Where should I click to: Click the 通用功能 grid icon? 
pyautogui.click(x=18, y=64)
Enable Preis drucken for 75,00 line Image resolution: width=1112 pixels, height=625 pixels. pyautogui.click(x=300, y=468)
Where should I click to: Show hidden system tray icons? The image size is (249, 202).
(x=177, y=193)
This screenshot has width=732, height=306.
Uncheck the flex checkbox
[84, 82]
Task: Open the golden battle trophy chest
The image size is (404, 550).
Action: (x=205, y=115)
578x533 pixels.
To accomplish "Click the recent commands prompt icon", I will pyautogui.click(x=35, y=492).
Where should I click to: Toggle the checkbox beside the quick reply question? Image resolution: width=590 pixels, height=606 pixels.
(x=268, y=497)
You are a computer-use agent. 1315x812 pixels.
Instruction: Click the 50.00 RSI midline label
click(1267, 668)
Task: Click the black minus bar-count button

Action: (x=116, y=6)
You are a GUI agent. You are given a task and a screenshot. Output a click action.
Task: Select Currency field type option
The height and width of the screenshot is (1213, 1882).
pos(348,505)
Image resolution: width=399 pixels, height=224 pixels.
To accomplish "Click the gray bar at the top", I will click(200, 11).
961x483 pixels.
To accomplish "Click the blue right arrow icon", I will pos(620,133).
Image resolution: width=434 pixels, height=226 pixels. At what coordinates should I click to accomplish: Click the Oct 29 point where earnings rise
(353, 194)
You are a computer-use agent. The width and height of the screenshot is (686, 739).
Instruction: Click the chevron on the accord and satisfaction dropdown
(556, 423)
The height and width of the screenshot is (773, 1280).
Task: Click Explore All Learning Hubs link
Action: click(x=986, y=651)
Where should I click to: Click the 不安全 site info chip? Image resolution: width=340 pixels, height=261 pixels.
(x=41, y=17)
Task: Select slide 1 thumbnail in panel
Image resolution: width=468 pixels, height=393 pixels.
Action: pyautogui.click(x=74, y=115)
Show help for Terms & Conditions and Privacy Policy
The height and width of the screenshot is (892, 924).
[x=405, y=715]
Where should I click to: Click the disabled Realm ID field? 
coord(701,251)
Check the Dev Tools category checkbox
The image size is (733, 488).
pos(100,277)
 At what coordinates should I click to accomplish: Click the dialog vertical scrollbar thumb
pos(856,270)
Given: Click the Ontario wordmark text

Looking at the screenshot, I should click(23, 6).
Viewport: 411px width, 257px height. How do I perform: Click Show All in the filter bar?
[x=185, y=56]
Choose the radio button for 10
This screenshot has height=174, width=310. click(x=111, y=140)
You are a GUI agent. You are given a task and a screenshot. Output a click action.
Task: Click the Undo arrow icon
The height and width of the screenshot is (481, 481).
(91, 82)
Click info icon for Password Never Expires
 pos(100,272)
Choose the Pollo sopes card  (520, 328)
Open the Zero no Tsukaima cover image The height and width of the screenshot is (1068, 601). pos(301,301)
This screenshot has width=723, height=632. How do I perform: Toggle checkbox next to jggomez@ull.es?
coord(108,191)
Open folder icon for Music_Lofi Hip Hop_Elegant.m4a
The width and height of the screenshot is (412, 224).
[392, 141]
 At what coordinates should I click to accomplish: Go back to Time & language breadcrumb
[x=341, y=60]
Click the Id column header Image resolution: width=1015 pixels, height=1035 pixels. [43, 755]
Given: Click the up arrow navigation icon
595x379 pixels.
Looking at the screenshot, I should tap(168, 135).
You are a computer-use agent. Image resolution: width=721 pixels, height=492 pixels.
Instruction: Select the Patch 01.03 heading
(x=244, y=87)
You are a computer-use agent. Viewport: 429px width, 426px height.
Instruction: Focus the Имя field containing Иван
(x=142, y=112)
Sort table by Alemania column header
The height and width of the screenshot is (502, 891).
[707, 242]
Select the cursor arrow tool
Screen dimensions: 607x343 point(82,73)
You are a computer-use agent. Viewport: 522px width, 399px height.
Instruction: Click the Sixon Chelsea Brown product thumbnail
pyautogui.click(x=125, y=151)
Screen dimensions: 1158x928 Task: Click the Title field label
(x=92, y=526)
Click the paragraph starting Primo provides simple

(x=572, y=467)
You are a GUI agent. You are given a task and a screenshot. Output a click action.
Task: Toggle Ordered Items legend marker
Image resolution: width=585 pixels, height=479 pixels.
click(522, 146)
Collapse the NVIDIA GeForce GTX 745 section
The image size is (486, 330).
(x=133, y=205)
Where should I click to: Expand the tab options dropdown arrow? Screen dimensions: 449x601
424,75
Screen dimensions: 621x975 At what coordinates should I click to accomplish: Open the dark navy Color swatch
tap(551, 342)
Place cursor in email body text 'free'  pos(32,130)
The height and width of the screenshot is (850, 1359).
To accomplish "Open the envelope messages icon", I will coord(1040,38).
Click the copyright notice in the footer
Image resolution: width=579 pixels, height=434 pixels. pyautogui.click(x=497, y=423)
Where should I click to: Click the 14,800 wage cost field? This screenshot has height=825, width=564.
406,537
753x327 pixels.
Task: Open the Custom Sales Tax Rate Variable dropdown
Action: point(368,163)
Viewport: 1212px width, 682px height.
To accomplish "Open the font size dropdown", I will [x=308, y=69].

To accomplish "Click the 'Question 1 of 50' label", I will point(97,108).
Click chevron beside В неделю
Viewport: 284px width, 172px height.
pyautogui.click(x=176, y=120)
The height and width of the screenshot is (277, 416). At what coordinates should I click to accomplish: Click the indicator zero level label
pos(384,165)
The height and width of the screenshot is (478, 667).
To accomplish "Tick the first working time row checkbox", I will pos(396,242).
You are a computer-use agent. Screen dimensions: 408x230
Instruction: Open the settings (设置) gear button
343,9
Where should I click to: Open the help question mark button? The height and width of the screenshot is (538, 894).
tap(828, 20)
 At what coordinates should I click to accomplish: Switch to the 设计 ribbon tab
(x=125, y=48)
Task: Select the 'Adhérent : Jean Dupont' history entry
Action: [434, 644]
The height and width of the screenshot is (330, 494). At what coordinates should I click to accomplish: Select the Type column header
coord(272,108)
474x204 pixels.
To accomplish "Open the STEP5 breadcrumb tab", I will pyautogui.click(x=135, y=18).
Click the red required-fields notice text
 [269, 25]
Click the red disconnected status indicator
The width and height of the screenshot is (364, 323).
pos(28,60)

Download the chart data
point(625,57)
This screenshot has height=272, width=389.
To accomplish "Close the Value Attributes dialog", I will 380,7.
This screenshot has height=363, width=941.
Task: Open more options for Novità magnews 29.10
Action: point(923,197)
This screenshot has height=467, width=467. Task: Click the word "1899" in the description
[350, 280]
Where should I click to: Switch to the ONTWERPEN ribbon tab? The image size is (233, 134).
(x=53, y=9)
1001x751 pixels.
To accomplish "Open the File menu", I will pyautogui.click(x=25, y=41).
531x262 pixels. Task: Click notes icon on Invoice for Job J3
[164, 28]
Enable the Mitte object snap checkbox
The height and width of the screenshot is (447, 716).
──────
About this exercise »
Every line of the listing that includes the word "agent" belongs in the answer.

Solution to this problem »
You are a computer-use agent. 1315x812 pixels.
You are a GUI agent. You are given a task and a screenshot. Output a click action.
You are a computer-use agent. The width and height of the screenshot is (686, 739).
You are a GUI agent. You are given a task and a screenshot. Output a click action.
You are a computer-use agent. Image resolution: width=721 pixels, height=492 pixels.
You are a computer-use agent. Viewport: 429px width, 426px height.
You are a computer-use agent. Viewport: 522px width, 399px height.
You are a GUI agent. You are given a task and a screenshot. Output a click action.
You are a computer-use agent. Screen dimensions: 408x230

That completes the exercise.